Exercise objective —
Beginning with the line where "BIMBEL MY TENTOR (43, 61)" occurs, set down each line of the records through the final one, exactly and without additions.

Data provided —
# # # #

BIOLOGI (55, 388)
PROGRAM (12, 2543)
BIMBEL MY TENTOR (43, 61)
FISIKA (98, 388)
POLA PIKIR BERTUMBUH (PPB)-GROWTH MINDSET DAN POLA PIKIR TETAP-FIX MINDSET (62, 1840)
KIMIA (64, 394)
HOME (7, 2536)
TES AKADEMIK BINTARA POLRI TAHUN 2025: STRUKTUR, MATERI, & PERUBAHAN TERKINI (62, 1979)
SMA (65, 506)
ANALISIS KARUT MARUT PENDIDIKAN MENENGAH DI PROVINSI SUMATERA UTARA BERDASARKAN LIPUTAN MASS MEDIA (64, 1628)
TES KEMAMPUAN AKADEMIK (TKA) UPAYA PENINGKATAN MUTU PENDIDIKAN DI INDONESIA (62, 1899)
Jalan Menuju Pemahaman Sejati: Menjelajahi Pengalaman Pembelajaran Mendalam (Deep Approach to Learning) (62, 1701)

# # # #

Solution —
BIMBEL MY TENTOR (43, 61)
FISIKA (98, 388)
POLA PIKIR BERTUMBUH (PPB)-GROWTH MINDSET DAN POLA PIKIR TETAP-FIX MINDSET (62, 1840)
KIMIA (64, 394)
HOME (7, 2536)
TES AKADEMIK BINTARA POLRI TAHUN 2025: STRUKTUR, MATERI, & PERUBAHAN TERKINI (62, 1979)
SMA (65, 506)
ANALISIS KARUT MARUT PENDIDIKAN MENENGAH DI PROVINSI SUMATERA UTARA BERDASARKAN LIPUTAN MASS MEDIA (64, 1628)
TES KEMAMPUAN AKADEMIK (TKA) UPAYA PENINGKATAN MUTU PENDIDIKAN DI INDONESIA (62, 1899)
Jalan Menuju Pemahaman Sejati: Menjelajahi Pengalaman Pembelajaran Mendalam (Deep Approach to Learning) (62, 1701)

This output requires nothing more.